I feel so sorry for myself every single day. I wake up feeling sorry for myself. I come to work, and I feel sorry for myself. I go to bed feeling sorry for myself. I don't want to anymore. I just don't!
Today, I got pulled into a meeting with the boss duo. Regarding my attendance at work, among other things. Boss Lady started with positive things, telling me how good I am doing, how our office has never been this organized or run this well. How she sees real potential in me. However, my reputation is starting to ruin that potential.
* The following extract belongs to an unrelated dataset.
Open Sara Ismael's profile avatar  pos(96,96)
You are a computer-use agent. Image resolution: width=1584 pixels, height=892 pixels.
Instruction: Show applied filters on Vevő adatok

Apparently, I have a reputation. And not a good one. I miss work too much. I visit too much. So, I've been sick a total of 7.3 days since July. I hate making excuses for myself almost as much as I hate feeling sorry for myself, but I suffer from depression and anxiety. Some mornings, I can't even get out of bed. For me to only have missed 7.3 days since July, I think that's pretty damn good. AND three of those days were an actually physical ailment, not just mental. SO, 4.3 days were missed due to depression and anxiety - NOT BAD AT ALL. At least in my opinion.
I ended up having a panic attack during this meeting. It was not good. I ended up saying things I shouldn't say. I mean, whatever, they're my feelings, and I deserve to feel my feelings. But I guess I need to check myself before I wreck myself, right?
Anyway, so I'm feeling good now. On the Ativan, keeping me together. Thank god for drugs.